RIP Michael K Williams – the acting genius behind one of TV’s great characters


There was a time, almost 20 years ago now, when a low-rise housing project in Baltimore christened ‘The Pit’ formed the very fulcrum of pop culture. From this concrete jungle came Stringer Bell (and subsequent megastar Idris Elba); “Suit and tie motherfucker” William ‘The Bunk’ Moreland (Wendell Pierce); and, shotgun barely concealed by his tatty duster, the greatest character within a TV show packed with great characters, Omar Little.

Michael K Williams wasn’t exactly unknown when he came to prominence as the principled stick-up man in The Wire, but it was the role that made him a star. David Simon’s crime drama arrived at a time when television – the best of which often broadcast on the HBO platform – was being viewed with a reverence long reserved for cinema. Along with Oz, The Sopranos and Deadwood, The Wire was a show we sat down and binged. “A Greek tragedy for the new millennium,” said its creator, with great perception, and at the heart of it was a character unlike any we’d seen before: homicidal, sensitive, openly gay, a mediation on masculinity, armed with a pocket of slugs, a razor-sharp wit and a kiss on the cheek for grandma – “You come at the king, you best not miss…”

Obama, then in the midst of his first Presidential campaign and soon to be the most influential man on the planet, was among the character’s admirers. “Omar’s a great guy,” he said. “That’s not an endorsement – he is not my favourite person – but he’s a fascinating character: a gay gangster who only robs drug dealers, and then gives back, sort of a Robin Hood. And he’s the toughest, baddest guy on the show, but he’s gay. It’s really interesting.”

Michael K Williams
Alongside Dominic West in ‘The Wire’. CREDIT: Alamy

Williams had secured the role after just one audition. He’d never appeared in an episodic production before. He’d principally cut his teeth a dancer, appearing in promo videos for Madonna and George Michael. He’d then starred alongside his hero Tupac Shakur in the 1996 film Bullet. Like many Black actors, crime drama was both a calling and a cage he was keen to avoid. His understanding of Omar was quick and intrinsic. He knew the way Omar walked and the streets he walked upon. He himself had been raised in the Vanderveer projects of East Flatbush, Brooklyn. And yet while Omar was just one of many criminals he would inhabit the skin of, nobody could accuse Williams of ever resorting to type.

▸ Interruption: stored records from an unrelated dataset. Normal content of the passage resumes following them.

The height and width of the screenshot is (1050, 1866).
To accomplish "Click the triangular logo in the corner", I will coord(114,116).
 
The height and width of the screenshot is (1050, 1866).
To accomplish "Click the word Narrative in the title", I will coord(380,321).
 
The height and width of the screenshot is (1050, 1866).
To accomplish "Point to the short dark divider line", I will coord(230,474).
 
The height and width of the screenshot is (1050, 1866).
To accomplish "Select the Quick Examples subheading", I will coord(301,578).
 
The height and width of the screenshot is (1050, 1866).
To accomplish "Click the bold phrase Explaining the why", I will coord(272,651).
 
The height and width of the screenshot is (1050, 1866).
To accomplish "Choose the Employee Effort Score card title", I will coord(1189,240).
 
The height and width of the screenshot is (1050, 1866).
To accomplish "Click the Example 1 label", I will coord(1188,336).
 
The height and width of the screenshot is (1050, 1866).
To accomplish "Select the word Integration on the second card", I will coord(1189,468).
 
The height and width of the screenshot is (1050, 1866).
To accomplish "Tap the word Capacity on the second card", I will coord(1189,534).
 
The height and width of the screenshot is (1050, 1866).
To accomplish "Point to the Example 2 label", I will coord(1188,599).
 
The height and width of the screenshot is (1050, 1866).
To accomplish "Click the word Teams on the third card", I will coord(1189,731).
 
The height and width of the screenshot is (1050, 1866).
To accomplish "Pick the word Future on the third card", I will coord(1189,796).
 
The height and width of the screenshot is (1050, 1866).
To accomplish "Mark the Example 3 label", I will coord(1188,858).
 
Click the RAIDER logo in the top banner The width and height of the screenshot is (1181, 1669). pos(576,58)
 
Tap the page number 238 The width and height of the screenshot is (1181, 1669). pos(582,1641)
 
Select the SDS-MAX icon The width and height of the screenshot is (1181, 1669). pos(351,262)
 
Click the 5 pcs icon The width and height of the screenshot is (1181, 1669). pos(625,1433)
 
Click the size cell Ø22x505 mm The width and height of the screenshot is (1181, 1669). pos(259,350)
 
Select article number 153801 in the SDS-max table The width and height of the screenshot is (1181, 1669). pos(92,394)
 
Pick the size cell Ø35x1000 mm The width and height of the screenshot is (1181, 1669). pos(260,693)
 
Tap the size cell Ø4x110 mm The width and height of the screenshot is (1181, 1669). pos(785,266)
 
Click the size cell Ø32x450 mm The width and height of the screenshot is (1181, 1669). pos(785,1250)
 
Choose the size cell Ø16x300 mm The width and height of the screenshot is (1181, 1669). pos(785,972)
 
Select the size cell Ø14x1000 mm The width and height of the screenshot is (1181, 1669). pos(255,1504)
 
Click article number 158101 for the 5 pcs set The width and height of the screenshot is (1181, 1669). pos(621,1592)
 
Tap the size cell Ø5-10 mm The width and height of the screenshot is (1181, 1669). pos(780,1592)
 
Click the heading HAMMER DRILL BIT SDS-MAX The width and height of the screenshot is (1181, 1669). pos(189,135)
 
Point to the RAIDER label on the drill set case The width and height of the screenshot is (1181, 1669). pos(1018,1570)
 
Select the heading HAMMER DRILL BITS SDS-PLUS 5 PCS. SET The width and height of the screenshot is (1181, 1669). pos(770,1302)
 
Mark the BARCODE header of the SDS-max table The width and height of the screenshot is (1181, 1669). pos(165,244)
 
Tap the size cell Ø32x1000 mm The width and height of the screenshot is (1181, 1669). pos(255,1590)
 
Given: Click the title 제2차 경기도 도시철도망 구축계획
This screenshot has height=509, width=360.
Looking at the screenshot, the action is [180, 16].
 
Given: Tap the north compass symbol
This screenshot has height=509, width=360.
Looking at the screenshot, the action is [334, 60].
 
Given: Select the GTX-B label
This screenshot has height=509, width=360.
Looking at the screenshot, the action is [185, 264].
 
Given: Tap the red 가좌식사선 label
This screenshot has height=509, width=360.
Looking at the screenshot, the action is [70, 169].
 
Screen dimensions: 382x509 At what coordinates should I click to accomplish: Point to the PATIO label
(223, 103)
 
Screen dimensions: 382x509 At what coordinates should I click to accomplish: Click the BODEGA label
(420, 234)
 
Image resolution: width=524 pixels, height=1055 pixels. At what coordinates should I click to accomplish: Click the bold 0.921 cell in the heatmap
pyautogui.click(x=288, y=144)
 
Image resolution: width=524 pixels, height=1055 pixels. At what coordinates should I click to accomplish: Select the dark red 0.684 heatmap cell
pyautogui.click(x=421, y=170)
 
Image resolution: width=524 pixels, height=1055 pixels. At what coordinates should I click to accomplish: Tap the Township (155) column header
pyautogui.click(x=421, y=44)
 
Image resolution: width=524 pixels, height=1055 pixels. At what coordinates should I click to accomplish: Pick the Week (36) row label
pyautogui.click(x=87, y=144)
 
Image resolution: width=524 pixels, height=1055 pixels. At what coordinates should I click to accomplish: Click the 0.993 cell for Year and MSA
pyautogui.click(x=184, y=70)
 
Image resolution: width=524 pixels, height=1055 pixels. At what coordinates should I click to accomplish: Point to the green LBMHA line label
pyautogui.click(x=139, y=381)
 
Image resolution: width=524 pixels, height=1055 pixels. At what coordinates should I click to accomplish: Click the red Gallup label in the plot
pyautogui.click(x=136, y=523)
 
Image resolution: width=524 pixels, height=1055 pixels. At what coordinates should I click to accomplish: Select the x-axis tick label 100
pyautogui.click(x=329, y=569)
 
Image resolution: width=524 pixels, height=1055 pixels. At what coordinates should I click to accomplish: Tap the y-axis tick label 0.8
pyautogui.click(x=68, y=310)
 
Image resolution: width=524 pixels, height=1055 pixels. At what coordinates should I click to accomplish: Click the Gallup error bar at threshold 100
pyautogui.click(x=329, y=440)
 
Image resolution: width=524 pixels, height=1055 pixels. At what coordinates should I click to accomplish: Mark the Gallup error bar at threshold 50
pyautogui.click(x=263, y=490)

He told journalist Joel Murphy in 2005 of the process that led him to taking charge of the character. “They kept it real, and told me, ‘Omar is only supposed to be in seven episodes. We’re very sorry that we wrote to kill you off.’ By the end of those seven episodes, I’m waiting to see how I’m going to die. Here we are three years later and I’m talking to you about Omar…” The character’s sexuality was key to Williams wanting the role. “I fell in love with him on the paper when I read the breakdown,” he said, “before I even read a script.”

The deep scar that divided his face could have been the death knell for a career that had barely got going. Instead, it led to modelling commissions with photographer David LaChapelle, as well as the aforementioned union with Tupac (who’d allegedly demanded his services after seeing a polaroid of Williams’ face in Bullet director and filmmaker Julien Temple’s studio). A blessing in disguise, albeit a painful, traumatic one. Williams unquestionably had the acting chops for the role of Omar. “Give him the part! Any part he wants! You’re a great actor” said Martin Scorsese when he’d auditioned for the directors 1999 film Bringing Out The Dead. The scar was the grizzly window dressing that set him further apart.

“It was my 25th birthday,” he once recalled. “I was in a bar, shit got hot, drinking, then words got exchanged and bottom line, there was more of them then there was of me, dudes had razors in their mouths, and I got cut. Wrong place, wrong time basically. Wrong drink. That definitely woke me up. That definitely was a life altering experience. I almost died that night.”

Williams’ talents were much in demand after The Wire – and the story arc of Omar – wrapped up in 2006. He stayed loyal to HBO – and between 2010 and 2014 starred as 1920’s Atlantic City bootlegger Albert ‘Chalky’ White, again working under the watchful eye of Martin Scorsese in the ultra-acclaimed Boardwalk Empire. Elsewhere, his sad eyes amplified the horror of Netflix’s telling of the Central Park Five story in 2019’s When They See Us. Incarceration – wrongly or otherwise – was an issue that mattered deeply to Williams. His presentation of HBO’s Raised In The System documentary dovetailed with his role as the American Civil Liberties Union ambassador for ending mass incarceration.

The actor’s drug taking during the filming of The Wire has long been common knowledge. “I don’t know how I didn’t end up in a body bag,” he said in 2012, remembering the extent of his cocaine usage. Williams’ passing at the age of 54 is a death that’s too soon, too cruel, a waste. Remember him in his pomp, as the genius behind one of television’s most iconic characters.